STROLL into any high street book shop right now and it won’t be long before you spot a copy of Alone in Berlin by Hans Fallada.
Cast your mind back to the end of 2006, when Vintage published the paperback edition of Irene Nemirovksy’s Suite Francaise.
Readers couldn’t get enough of the author’s tales of wartime France and now the same publishing phenomenon is happening with a German novel first published in 1947.
Alone in Berlin is a rediscovered masterpiece which has really taken off, after being translated into English by Michael Hofmann and published by Penguin.
The story is set in Berlin in 1940, and readers should prepare themselves for a dark and disturbing journey.
Alone in Berlin focuses on Otto and Anna Quangel, an ordinary working couple, who at first are not completely hostile to the rise of the National Socialists.
But their attitude changes in 1940, when their beloved son, Ottochen, is killed while fighting in France.

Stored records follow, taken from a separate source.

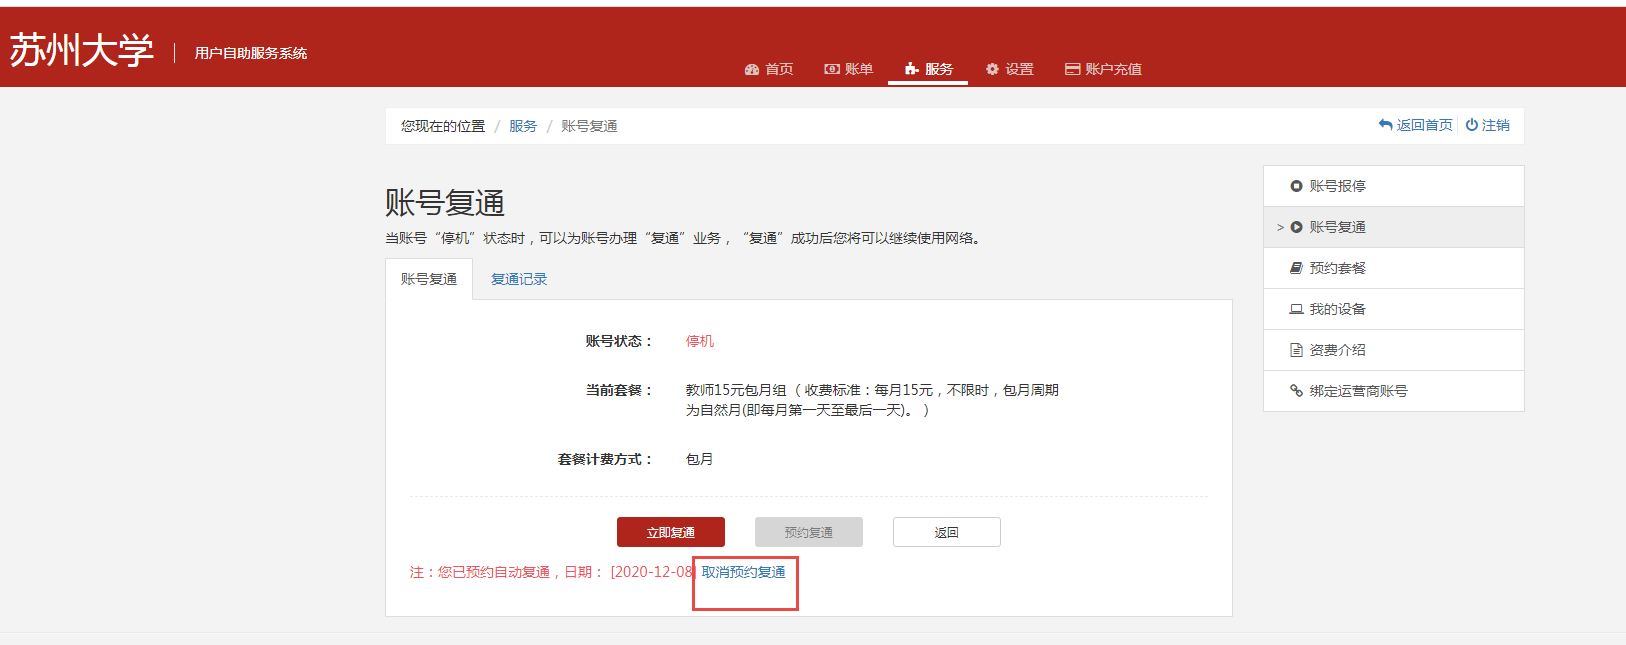The image size is (1626, 645).
Task: Click the 注销 power icon
Action: [x=1471, y=125]
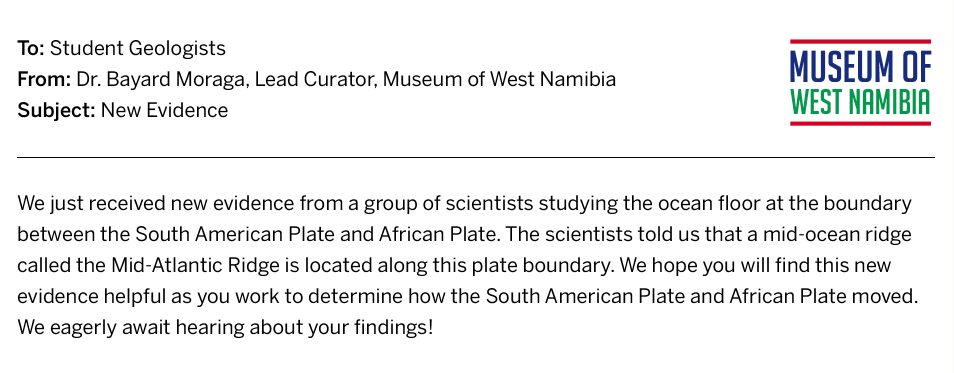This screenshot has width=954, height=373.
Task: Click the 'Student Geologists' recipient text
Action: pyautogui.click(x=138, y=49)
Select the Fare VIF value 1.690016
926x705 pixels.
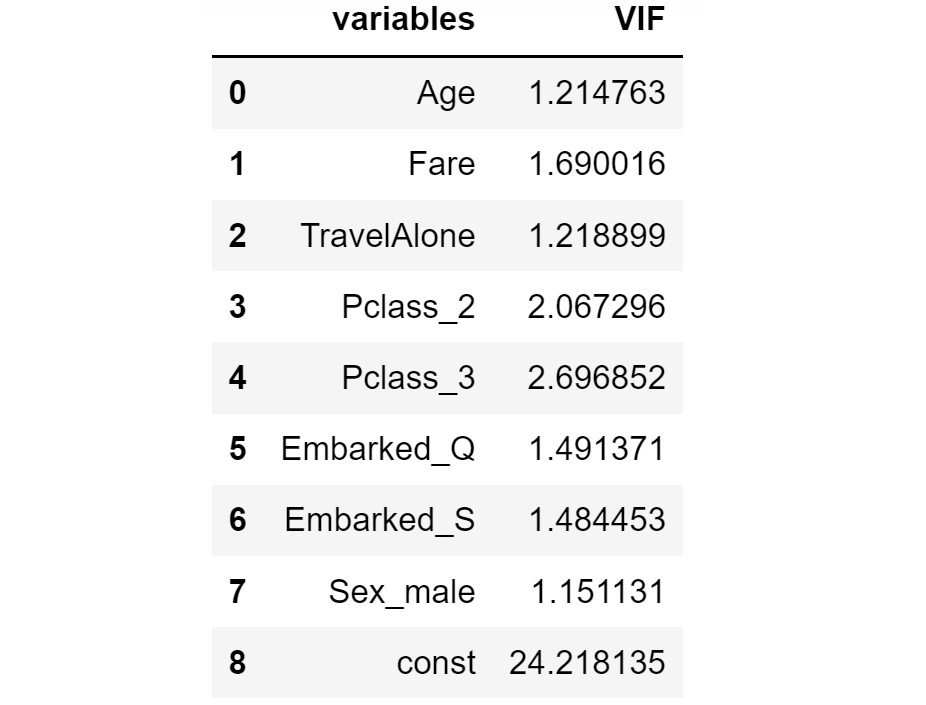[x=596, y=164]
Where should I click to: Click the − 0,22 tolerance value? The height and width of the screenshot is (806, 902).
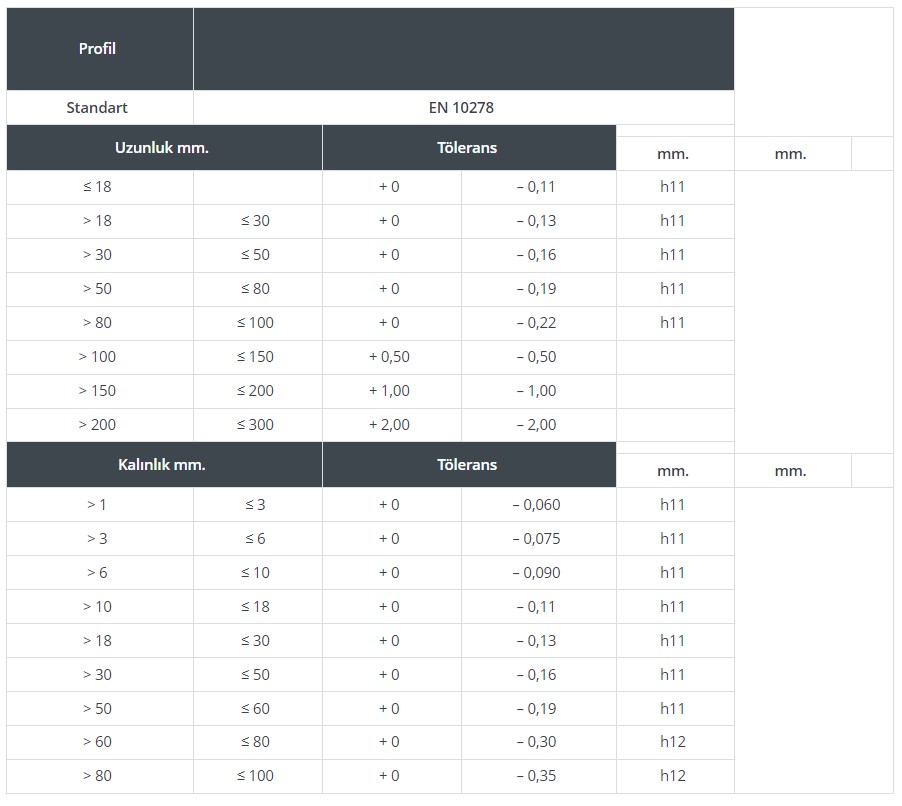(536, 322)
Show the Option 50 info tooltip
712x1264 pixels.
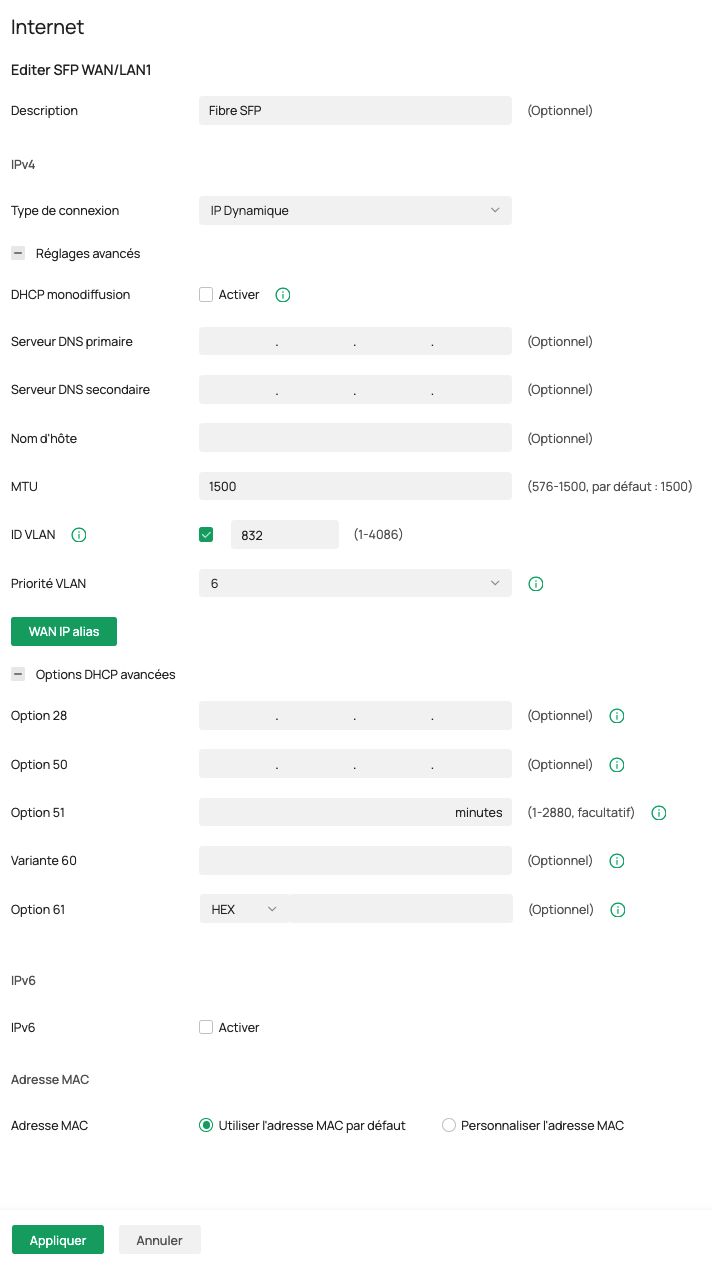617,765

Otto, a foreman in a factory that makes furniture, realises he will soon be making coffins, and decides to start resisting the Nazi regime.
Risking his life, he begins to write anonymous postcards against the Nazis, and drops them in the stairwells of city buildings.
Soon the postcard campaign comes to the attention of Gestapo inspector Escherich, and a murderous game of cat-and-mouse begins.
It is understood that Fallada’s novel follows the Gestapo files on the illegal activities of an actual Berlin couple, Otto and Elise Hampel.
Following the death of their son in 1940, they began to deposit 200 postcards and leaflets in stairwells around their home district.
They were betrayed and arrested in 1942, sentenced to death and executed the following April.
Sometimes I struggle with novels that have been translated into English, simply because I don’t enjoy the phrasing of a particular translator.
But on this occasion, Hofmann keeps the prose plain and simple as the tragedy unfolds.
After a slow start, Alone in Berlin took hold of me. The novel is accompanied by a useful afterword by Geoff Wilkes, of the University of Queensland, in Brisbane, Australia, and a crucial final offering entitled The True Story Behind Alone in Berlin.